Pollution nearly 14 times the healthy limit

Oct 20, 2014
Outside Magazine

The number of micrograms of "particulate matter" in Beijing's air on the day of the marathon was 344; a healthy amount would be 25.    Hung_Chung_Chih/Thinkstock

Despite a government warning for people to avoid going outdoors due to heavy smog, roughly 30,000 participants ran in the 34th annual Beijing International Marathon on Sunday. 

According to the Atlantic, the Chinese capital registered 344 on the PM2.5 scale, which measures the micrograms of particulate matter per cubic meter. The World Health Organization deems 25 micrograms to be a healthy level.

The Beijing Municipal Environmental Monitoring Center warned people to stay indoors, but race organizers determined it was too late to postpone the event, with 46 percent of competitors traveling from abroad and other parts of China to run. Given that smog levels were nearly 14 times the healthy limit, some runners wore face masks to guard themselves against the pollution. Race organizers also placed sponges at course stations so the participants could wash off their skin. CNN reports that several runners withdrew before and during the race out of fear for their health.

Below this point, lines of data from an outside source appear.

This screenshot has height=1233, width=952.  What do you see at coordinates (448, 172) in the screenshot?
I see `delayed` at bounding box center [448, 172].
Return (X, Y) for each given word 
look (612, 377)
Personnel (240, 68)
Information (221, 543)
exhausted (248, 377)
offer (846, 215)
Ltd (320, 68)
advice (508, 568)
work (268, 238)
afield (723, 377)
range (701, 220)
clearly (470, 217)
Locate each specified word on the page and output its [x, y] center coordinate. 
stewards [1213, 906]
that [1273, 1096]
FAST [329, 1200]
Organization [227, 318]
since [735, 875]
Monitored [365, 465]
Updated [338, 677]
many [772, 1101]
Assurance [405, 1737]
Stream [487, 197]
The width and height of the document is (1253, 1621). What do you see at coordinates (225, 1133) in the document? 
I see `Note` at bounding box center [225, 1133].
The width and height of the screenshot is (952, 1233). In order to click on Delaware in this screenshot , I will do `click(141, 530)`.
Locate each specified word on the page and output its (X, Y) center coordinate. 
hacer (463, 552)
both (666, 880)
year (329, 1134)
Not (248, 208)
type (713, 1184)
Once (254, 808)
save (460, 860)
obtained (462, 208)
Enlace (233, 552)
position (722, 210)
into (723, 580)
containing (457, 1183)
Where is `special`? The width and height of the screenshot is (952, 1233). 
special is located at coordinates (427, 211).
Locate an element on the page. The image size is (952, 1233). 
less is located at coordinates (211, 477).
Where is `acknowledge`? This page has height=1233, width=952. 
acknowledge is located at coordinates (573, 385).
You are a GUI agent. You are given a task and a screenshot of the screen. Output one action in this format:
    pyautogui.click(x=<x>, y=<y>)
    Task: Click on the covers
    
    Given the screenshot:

British runner Chas Pope dropped out after six miles because his mask was filthy, according to BBC News China. Pope also tweeted that the only warning of pollution from the organizers came late Saturday night, when they claimed there might be light to moderate haze. “It felt pretty ridiculous given we’re meant to be running for health and fitness,” he was quoted as saying by CNN.

Ethiopia’s Girhay Birhanu Gebru won the men’s race for the second year in a row with a time of 2 hours, 10 minutes, and 42 seconds, a little more than three minutes behind the course record. Fatuma Sado Dergo, also of Ethiopia, won the women’s competition in 2:30:03. So far, there have been no reports of serious health problems among the competitors.